• _Problems_
1 > According to the cryptocurrency discussion, what is the essence of any currency?
2 > Continue the cryptocurrency discussion, starting after its final sentence.

• _Passage given_

***

If the internet goes down cryptocurrency doesn’t work.

The internet may well go down sometime soon (some would argue it’s already half way down).

So why would anyone put their resources into a cryptocurrency…?

Please explain to a dumbo like me, a dumbo who also does not buy gold or silver, for the obvious reason that you can’t eat gold or silver.

Maybe I’m missing something…


You can’t eat ANY of the media of exchange, Rob; not unless you’re doing barter, when one at least of the items could be food. The “can’t eat it” canard is an old knee-jerk talking point that we’ve all been primed to regurg, as the Western financial system has tried with great wrong-headed determination to supersede the entirely sound, traditional gold-standard to guarantee currencies.

The essence of any currency at all is TRUST: buyer and seller both trust the medium to retain its function as a store of value, and thus its practical buying power. As long as that trust endures, vital trades remain possible.

The iffy thing about cryptos is that they’re all notional units of value, which only exist as traces in electronic comms. systems - which, as you so very rightly say are by no means certain to be still functioning in the near future as a unitary global system; and in the mid-term future even as disconnected regional systems (Limits To Growth, the Long Descent away from the once-only Single Giant Pulse Event in Earth’s history of industrial civ., and all that).

***

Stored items
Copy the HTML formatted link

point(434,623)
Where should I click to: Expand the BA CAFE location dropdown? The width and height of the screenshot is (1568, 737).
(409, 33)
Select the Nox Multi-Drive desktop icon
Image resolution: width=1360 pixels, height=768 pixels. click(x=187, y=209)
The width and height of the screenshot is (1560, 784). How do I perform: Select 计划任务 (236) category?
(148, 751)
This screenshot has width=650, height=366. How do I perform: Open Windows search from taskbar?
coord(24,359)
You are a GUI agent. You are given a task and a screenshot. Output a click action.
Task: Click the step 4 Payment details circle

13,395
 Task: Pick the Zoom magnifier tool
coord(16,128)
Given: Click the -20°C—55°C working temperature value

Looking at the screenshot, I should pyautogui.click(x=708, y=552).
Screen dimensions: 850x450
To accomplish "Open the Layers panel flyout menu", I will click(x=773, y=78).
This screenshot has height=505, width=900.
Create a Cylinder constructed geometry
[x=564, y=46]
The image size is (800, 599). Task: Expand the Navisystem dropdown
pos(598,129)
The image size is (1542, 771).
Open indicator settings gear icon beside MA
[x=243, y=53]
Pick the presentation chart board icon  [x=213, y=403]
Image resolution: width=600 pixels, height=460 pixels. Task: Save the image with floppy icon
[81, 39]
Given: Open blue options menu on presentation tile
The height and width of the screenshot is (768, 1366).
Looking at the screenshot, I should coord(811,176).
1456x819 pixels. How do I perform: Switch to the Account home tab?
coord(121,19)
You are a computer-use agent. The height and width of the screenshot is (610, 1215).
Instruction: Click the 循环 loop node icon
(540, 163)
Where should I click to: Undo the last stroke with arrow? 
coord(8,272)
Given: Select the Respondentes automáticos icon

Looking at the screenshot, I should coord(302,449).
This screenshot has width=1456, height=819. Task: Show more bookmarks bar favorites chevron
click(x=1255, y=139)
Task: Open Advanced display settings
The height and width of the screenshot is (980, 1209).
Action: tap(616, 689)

***

• _Results of the exercise_
1 > Trust: buyer and seller both trust the medium to keep working as a store of value, and so to keep its practical buying power.

2 >
Precious Metals, otoh, have been fascinating hom sap for thousands of years, and still do today, everywhere in the world. It’s true that they have only a little more practical use than do electronic traces in hitech e-gadgetry. But the absolutely central point is that, all over the planet, billions of people still trust them as durable, solid, actually-handlable, reliable media of exchange, which have always held their value (aka practical day-to-day buying-power), and which rely on no counter-party’s continuing viability in order to maintain that value (unlike the entirely hallucinatory ‘value’ of the vast overhang of notional derivative paper ‘assets’ currently cluttering up the world’s financial system with their hallucinated existence).

You can’t have failed to notice that canny players on the world’s stage - the current ruling factions within the Russian and Chinese empires, most notably - are stocking up with physical gold, held within their own borders, as the world evolves towards a new era when PMs will again be key guarantors of value. (Meanwhile, the long-unaudited, alleged gold holdings of the dying Anglozionist empire are pretty certainly not in the US where they’re alleged to be, and have most likely been dissipated over time to various overseas recipients. Fort Knox may well only have half-a-dozen bullion bars still left in its actual possession, for all anyone outside the loop knows.)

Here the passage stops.